E, a questão do fazer o simples, ocorreu logo após o momento que resolvi me direcionar ao local onde Edson estava. Quando começamos a nos aproximar, percebi que ele começou a falar algumas coisas, talvez para chamar a nossa atenção (ou para nos afastar), como se estivesse resmungando da vida, da doença, da dor, do ter que se submeter a fazer hemodiálise, questionando razões para aquilo ter acontecido com ele... Enfim, falando muitas coisas. Vi, então, uma barreira enorme entre nós dois. Ou melhor, um lago congelado. Comecei a ficar atordoada, sem saber se ignorava ele e interagia com um senhorzinho ali próximo que tinha cara de ser bem mais simpático (desde que não fossem pedir dinheiro a ele), ou se tentava algo, pra ver se dava certo. Optei então por tentar colocar meu dedinho no lago congelado, e ver se ele me sustentaria, ou, se quebraria, e me derrubaria na água gelada. Mas, e aí, o que fazer? Enquanto refletia, percebi que o enfermeiro Trampi (ou Maurice, ou Maurício ainda não descobri kkkk) preparava o cateter para para colocar no braço de Edson e começar o procedimento da hemodiálise.
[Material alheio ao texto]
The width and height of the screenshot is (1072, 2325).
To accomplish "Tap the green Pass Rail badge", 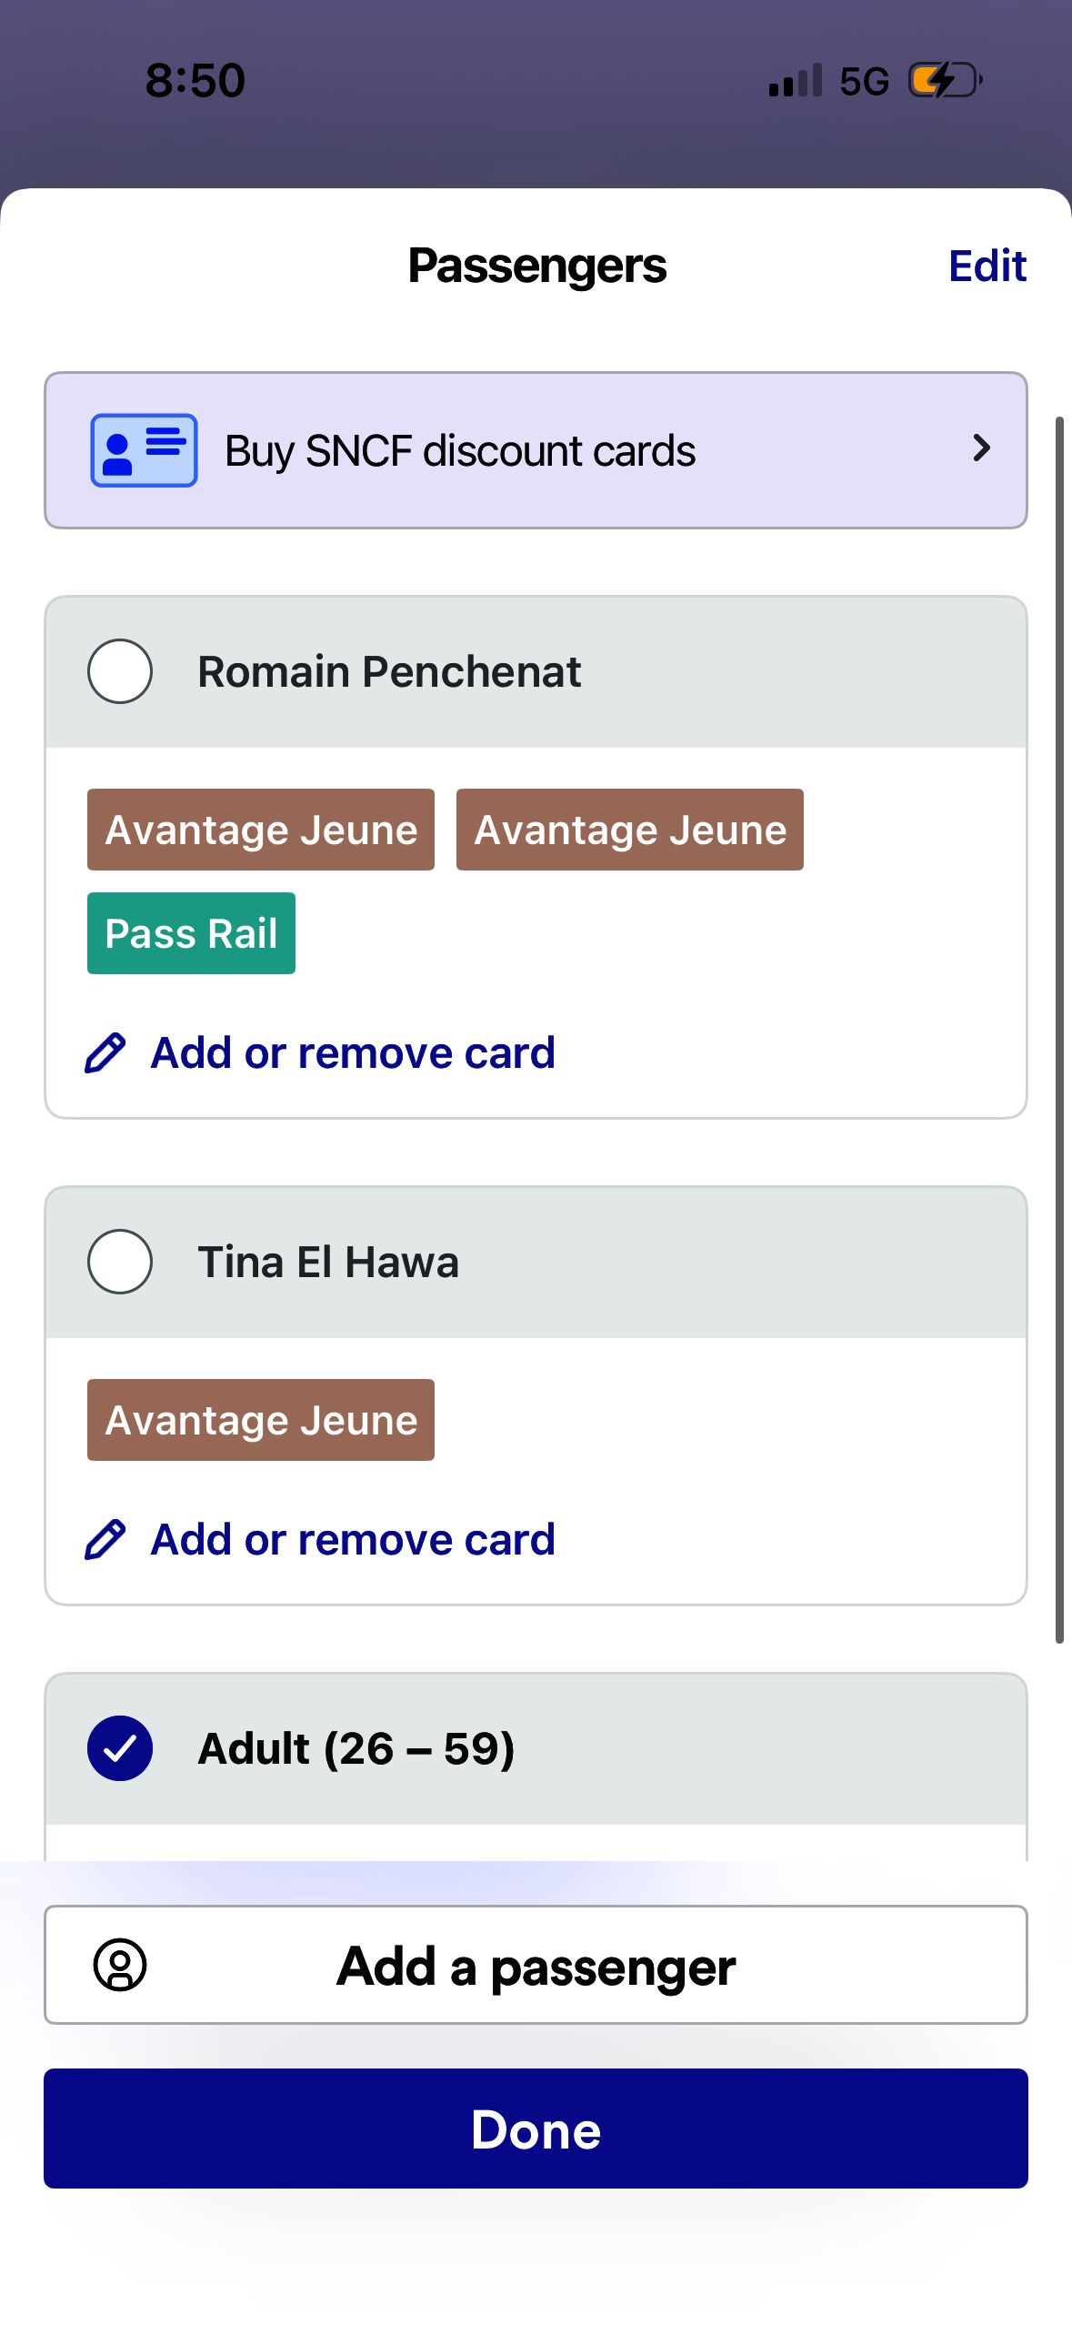I will [x=191, y=933].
E foi aí, no meio de seus resmungues, que Edson falou que só fazia "levar furadas o tempo inteiro" e que "doía muito". PAM, veio a ideia. Juntei então cada pinguinho de coragem que esse nariz vermelho me fornece e perguntei, já me preparando para cair com tudo na água gelada: "Será que se eu segurar a mão do senhor, enquanto ele fura, melhora?" E o tempo que se passou entre o silêncio de Edson, a mudança da sua expressão, o olhar que ele me dirigiu, e a sua resposta, pareceu uma eternidade. "Pode ser, você pode tentar", foi o que ele respondeu. Depois de ter morrido e voltado umas cem vezes até receber essa resposta, e de um breve momento de incredulidade, eu me abaixei ao lado dele e segurei sua mão em um aperto, que logo depois foi incrementado por Coralinda, tentando, com todas as forças que consegui transmitir através de um aperto de mão, fazer com que a dor dele passasse. Depois disso, nossa conversa desabrochou. Acho que ainda não consegui processar dentro de mim tudo o que senti durante esse encontro. Mas, acho que posso chamar de surpresa, a minha reação ,ao perceber que desatamos um super nó com um simples segurar de mãos.
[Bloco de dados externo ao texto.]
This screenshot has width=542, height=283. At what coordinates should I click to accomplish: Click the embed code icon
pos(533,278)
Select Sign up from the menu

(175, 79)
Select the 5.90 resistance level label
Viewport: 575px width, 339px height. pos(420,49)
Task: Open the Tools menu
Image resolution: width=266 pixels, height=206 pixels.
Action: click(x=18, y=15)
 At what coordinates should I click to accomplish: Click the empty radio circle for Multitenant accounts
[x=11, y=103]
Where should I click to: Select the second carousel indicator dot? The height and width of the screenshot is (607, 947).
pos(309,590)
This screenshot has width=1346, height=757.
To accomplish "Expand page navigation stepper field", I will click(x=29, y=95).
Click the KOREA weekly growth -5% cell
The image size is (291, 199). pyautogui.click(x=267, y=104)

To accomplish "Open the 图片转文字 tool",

Esses dois encontros me deram, com certeza, muita coisa no que pensar...
E, pra finalizar, quando vimos chegando o carrinho com a comida, vimos que dera nossa hora. Mas, antes de sairmos, sempre tem espaço para dar abraços! E finalizamos a atuação com dois abraços bem gostosos, e com mais alguns sorrisos maravilhosos das enfermeiras guardiãs da chave.